_What is required:_
Rewrite every line of the listing below as a numbered list, skipping the blank lines.

====== Supplied information ======

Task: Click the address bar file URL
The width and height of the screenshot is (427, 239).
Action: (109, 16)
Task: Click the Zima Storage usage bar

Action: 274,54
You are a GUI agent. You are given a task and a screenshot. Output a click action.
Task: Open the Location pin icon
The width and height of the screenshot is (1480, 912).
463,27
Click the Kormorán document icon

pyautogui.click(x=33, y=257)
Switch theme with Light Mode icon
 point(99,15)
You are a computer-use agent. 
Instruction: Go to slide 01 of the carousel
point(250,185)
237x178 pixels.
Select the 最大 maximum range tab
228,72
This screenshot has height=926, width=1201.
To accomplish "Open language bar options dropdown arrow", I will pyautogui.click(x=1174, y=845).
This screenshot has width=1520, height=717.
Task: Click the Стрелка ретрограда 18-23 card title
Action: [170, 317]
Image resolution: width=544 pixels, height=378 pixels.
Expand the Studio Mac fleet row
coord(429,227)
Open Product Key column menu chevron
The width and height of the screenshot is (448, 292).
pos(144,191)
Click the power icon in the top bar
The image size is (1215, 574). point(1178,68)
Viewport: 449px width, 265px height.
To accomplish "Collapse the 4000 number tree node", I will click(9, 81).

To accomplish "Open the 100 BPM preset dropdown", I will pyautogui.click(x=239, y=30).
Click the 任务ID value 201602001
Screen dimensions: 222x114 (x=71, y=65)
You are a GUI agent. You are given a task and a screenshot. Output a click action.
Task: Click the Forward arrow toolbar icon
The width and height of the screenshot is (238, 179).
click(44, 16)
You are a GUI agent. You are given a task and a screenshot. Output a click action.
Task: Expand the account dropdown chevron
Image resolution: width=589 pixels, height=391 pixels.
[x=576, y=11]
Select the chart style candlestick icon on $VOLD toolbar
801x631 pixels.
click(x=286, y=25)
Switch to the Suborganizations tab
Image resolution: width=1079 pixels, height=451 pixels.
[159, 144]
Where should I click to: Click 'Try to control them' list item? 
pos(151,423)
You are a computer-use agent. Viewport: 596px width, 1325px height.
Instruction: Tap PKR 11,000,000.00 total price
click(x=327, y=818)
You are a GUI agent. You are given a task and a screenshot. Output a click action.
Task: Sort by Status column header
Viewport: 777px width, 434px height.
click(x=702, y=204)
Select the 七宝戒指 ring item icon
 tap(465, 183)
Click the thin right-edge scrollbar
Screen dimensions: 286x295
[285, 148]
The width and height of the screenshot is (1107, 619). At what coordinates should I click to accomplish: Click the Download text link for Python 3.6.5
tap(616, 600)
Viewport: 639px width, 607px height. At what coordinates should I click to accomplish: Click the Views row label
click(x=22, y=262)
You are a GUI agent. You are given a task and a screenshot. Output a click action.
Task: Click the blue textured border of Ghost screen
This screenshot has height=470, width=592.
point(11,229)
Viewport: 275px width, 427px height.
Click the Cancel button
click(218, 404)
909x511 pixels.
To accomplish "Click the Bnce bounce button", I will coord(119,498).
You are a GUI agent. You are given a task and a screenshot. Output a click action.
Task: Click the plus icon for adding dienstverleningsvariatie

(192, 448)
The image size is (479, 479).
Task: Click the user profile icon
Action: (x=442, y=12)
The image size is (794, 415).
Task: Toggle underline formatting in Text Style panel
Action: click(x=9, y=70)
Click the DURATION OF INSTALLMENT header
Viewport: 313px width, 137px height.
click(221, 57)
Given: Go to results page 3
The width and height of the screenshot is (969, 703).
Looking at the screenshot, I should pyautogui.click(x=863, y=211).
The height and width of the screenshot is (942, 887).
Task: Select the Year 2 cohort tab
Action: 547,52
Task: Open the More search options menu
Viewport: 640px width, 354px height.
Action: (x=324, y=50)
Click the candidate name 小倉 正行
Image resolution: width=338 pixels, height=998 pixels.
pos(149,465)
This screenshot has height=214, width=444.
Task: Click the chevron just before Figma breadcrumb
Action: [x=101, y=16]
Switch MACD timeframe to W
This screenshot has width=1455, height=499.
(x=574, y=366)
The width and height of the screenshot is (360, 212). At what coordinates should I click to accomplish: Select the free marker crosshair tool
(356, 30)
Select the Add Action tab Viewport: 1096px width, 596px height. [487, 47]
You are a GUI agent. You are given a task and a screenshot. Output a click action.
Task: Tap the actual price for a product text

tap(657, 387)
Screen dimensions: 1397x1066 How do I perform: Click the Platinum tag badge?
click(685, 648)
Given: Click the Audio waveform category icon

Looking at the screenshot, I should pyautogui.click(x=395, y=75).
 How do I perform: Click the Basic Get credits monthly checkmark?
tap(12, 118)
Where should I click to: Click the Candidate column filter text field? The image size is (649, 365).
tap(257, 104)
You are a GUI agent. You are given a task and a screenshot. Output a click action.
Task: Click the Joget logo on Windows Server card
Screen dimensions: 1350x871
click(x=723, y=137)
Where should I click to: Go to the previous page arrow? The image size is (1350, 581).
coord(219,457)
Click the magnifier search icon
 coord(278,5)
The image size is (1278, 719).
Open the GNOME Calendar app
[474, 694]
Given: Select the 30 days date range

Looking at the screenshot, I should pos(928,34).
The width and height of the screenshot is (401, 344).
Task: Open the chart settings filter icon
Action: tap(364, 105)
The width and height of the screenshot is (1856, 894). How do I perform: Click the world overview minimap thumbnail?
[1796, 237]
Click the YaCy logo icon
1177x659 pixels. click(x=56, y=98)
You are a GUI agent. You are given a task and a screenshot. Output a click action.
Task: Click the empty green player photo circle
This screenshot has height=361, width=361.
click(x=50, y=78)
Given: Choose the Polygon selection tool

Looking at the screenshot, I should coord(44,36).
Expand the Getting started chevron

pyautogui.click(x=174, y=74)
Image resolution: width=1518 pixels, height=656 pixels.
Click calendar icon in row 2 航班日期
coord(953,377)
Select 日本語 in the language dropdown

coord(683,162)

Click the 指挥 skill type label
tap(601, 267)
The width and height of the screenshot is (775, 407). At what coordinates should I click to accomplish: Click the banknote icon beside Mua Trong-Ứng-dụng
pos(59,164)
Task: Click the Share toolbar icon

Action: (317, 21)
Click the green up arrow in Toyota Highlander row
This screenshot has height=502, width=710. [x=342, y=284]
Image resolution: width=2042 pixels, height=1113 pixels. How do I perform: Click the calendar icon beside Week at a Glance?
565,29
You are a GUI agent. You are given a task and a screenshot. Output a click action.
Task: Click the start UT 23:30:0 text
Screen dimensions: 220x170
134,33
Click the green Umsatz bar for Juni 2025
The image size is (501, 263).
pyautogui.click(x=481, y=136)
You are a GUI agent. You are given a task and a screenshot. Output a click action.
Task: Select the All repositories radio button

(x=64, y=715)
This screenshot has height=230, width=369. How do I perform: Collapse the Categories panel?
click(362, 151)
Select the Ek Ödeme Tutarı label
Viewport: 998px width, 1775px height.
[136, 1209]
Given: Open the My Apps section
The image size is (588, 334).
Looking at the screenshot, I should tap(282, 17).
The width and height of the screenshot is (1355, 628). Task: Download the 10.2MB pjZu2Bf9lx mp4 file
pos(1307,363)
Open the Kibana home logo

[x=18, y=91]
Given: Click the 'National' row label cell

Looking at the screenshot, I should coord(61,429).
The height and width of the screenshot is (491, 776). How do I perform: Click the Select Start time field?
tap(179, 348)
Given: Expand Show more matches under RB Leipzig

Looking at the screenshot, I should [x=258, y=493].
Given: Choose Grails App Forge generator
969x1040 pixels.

======

_Solution to this problem:_
1. Task: Click the address bar file URL
2. The width and height of the screenshot is (427, 239).
3. Action: (109, 16)
4. Task: Click the Zima Storage usage bar
5. Action: 274,54
6. You are a GUI agent. You are given a task and a screenshot. Output a click action.
7. Task: Open the Location pin icon
8. The width and height of the screenshot is (1480, 912).
9. 463,27
10. Click the Kormorán document icon
11. pyautogui.click(x=33, y=257)
12. Switch theme with Light Mode icon
13.  point(99,15)
14. You are a computer-use agent. 
15. Instruction: Go to slide 01 of the carousel
16. point(250,185)
17. 237x178 pixels.
18. Select the 最大 maximum range tab
19. 228,72
20. This screenshot has height=926, width=1201.
21. To accomplish "Open language bar options dropdown arrow", I will pyautogui.click(x=1174, y=845).
22. This screenshot has width=1520, height=717.
23. Task: Click the Стрелка ретрограда 18-23 card title
24. Action: [170, 317]
25. Image resolution: width=544 pixels, height=378 pixels.
26. Expand the Studio Mac fleet row
27. coord(429,227)
28. Open Product Key column menu chevron
29. The width and height of the screenshot is (448, 292).
30. pos(144,191)
31. Click the power icon in the top bar
32. The image size is (1215, 574). point(1178,68)
33. Viewport: 449px width, 265px height.
34. To accomplish "Collapse the 4000 number tree node", I will click(9, 81).
35. To accomplish "Open the 100 BPM preset dropdown", I will pyautogui.click(x=239, y=30).
36. Click the 任务ID value 201602001
37. Screen dimensions: 222x114 (x=71, y=65)
38. You are a GUI agent. You are given a task and a screenshot. Output a click action.
39. Task: Click the Forward arrow toolbar icon
40. The width and height of the screenshot is (238, 179).
41. click(44, 16)
42. You are a GUI agent. You are given a task and a screenshot. Output a click action.
43. Task: Expand the account dropdown chevron
44. Image resolution: width=589 pixels, height=391 pixels.
45. [x=576, y=11]
46. Select the chart style candlestick icon on $VOLD toolbar
47. 801x631 pixels.
48. click(x=286, y=25)
49. Switch to the Suborganizations tab
50. Image resolution: width=1079 pixels, height=451 pixels.
51. [159, 144]
52. Where should I click to: Click 'Try to control them' list item? 
53. pos(151,423)
54. You are a computer-use agent. Viewport: 596px width, 1325px height.
55. Instruction: Tap PKR 11,000,000.00 total price
56. click(x=327, y=818)
57. You are a GUI agent. You are given a task and a screenshot. Output a click action.
58. Task: Sort by Status column header
59. Viewport: 777px width, 434px height.
60. click(x=702, y=204)
61. Select the 七宝戒指 ring item icon
62.  tap(465, 183)
63. Click the thin right-edge scrollbar
64. Screen dimensions: 286x295
65. [285, 148]
66. The width and height of the screenshot is (1107, 619). At what coordinates should I click to accomplish: Click the Download text link for Python 3.6.5
67. tap(616, 600)
68. Viewport: 639px width, 607px height. At what coordinates should I click to accomplish: Click the Views row label
69. click(x=22, y=262)
70. You are a GUI agent. You are given a task and a screenshot. Output a click action.
71. Task: Click the blue textured border of Ghost screen
72. This screenshot has height=470, width=592.
73. point(11,229)
74. Viewport: 275px width, 427px height.
75. Click the Cancel button
76. click(218, 404)
77. 909x511 pixels.
78. To accomplish "Click the Bnce bounce button", I will coord(119,498).
79. You are a GUI agent. You are given a task and a screenshot. Output a click action.
80. Task: Click the plus icon for adding dienstverleningsvariatie
81. (192, 448)
82. The image size is (479, 479).
83. Task: Click the user profile icon
84. Action: (x=442, y=12)
85. The image size is (794, 415).
86. Task: Toggle underline formatting in Text Style panel
87. Action: click(x=9, y=70)
88. Click the DURATION OF INSTALLMENT header
89. Viewport: 313px width, 137px height.
90. click(221, 57)
91. Given: Go to results page 3
92. The width and height of the screenshot is (969, 703).
93. Looking at the screenshot, I should pyautogui.click(x=863, y=211).
94. The height and width of the screenshot is (942, 887).
95. Task: Select the Year 2 cohort tab
96. Action: 547,52
97. Task: Open the More search options menu
98. Viewport: 640px width, 354px height.
99. Action: (x=324, y=50)
100. Click the candidate name 小倉 正行
101. Image resolution: width=338 pixels, height=998 pixels.
102. pos(149,465)
103. This screenshot has height=214, width=444.
104. Task: Click the chevron just before Figma breadcrumb
105. Action: [x=101, y=16]
106. Switch MACD timeframe to W
107. This screenshot has width=1455, height=499.
108. (x=574, y=366)
109. The width and height of the screenshot is (360, 212). At what coordinates should I click to accomplish: Select the free marker crosshair tool
110. (356, 30)
111. Select the Add Action tab Viewport: 1096px width, 596px height. [487, 47]
112. You are a GUI agent. You are given a task and a screenshot. Output a click action.
113. Task: Tap the actual price for a product text
114. tap(657, 387)
115. Screen dimensions: 1397x1066 How do I perform: Click the Platinum tag badge?
116. click(685, 648)
117. Given: Click the Audio waveform category icon
118. Looking at the screenshot, I should pyautogui.click(x=395, y=75).
119.  How do I perform: Click the Basic Get credits monthly checkmark?
120. tap(12, 118)
121. Where should I click to: Click the Candidate column filter text field? The image size is (649, 365).
122. tap(257, 104)
123. You are a GUI agent. You are given a task and a screenshot. Output a click action.
124. Task: Click the Joget logo on Windows Server card
125. Screen dimensions: 1350x871
126. click(x=723, y=137)
127. Where should I click to: Go to the previous page arrow? The image size is (1350, 581).
128. coord(219,457)
129. Click the magnifier search icon
130.  coord(278,5)
131. The image size is (1278, 719).
132. Open the GNOME Calendar app
133. [474, 694]
134. Given: Select the 30 days date range
135. Looking at the screenshot, I should pos(928,34).
136. The width and height of the screenshot is (401, 344).
137. Task: Open the chart settings filter icon
138. Action: tap(364, 105)
139. The width and height of the screenshot is (1856, 894). How do I perform: Click the world overview minimap thumbnail?
140. [1796, 237]
141. Click the YaCy logo icon
142. 1177x659 pixels. click(x=56, y=98)
143. You are a GUI agent. You are given a task and a screenshot. Output a click action.
144. Task: Click the empty green player photo circle
145. This screenshot has height=361, width=361.
146. click(x=50, y=78)
147. Given: Choose the Polygon selection tool
148. Looking at the screenshot, I should coord(44,36).
149. Expand the Getting started chevron
150. pyautogui.click(x=174, y=74)
151. Image resolution: width=1518 pixels, height=656 pixels.
152. Click calendar icon in row 2 航班日期
153. coord(953,377)
154. Select 日本語 in the language dropdown
155. coord(683,162)
156. Click the 指挥 skill type label
157. tap(601, 267)
158. The width and height of the screenshot is (775, 407). At what coordinates should I click to accomplish: Click the banknote icon beside Mua Trong-Ứng-dụng
159. pos(59,164)
160. Task: Click the Share toolbar icon
161. Action: (317, 21)
162. Click the green up arrow in Toyota Highlander row
163. This screenshot has height=502, width=710. [x=342, y=284]
164. Image resolution: width=2042 pixels, height=1113 pixels. How do I perform: Click the calendar icon beside Week at a Glance?
165. 565,29
166. You are a GUI agent. You are given a task and a screenshot. Output a click action.
167. Task: Click the start UT 23:30:0 text
168. Screen dimensions: 220x170
169. 134,33
170. Click the green Umsatz bar for Juni 2025
171. The image size is (501, 263).
172. pyautogui.click(x=481, y=136)
173. You are a GUI agent. You are given a task and a screenshot. Output a click action.
174. Task: Select the All repositories radio button
175. (x=64, y=715)
176. This screenshot has height=230, width=369. How do I perform: Collapse the Categories panel?
177. click(362, 151)
178. Select the Ek Ödeme Tutarı label
179. Viewport: 998px width, 1775px height.
180. [136, 1209]
181. Given: Open the My Apps section
182. The image size is (588, 334).
183. Looking at the screenshot, I should tap(282, 17).
184. The width and height of the screenshot is (1355, 628). Task: Download the 10.2MB pjZu2Bf9lx mp4 file
185. pos(1307,363)
186. Open the Kibana home logo
187. [x=18, y=91]
188. Given: Click the 'National' row label cell
189. Looking at the screenshot, I should coord(61,429).
190. The height and width of the screenshot is (491, 776). How do I perform: Click the Select Start time field?
191. tap(179, 348)
192. Given: Expand Show more matches under RB Leipzig
193. Looking at the screenshot, I should [x=258, y=493].
194. Given: Choose Grails App Forge generator
195. 969x1040 pixels.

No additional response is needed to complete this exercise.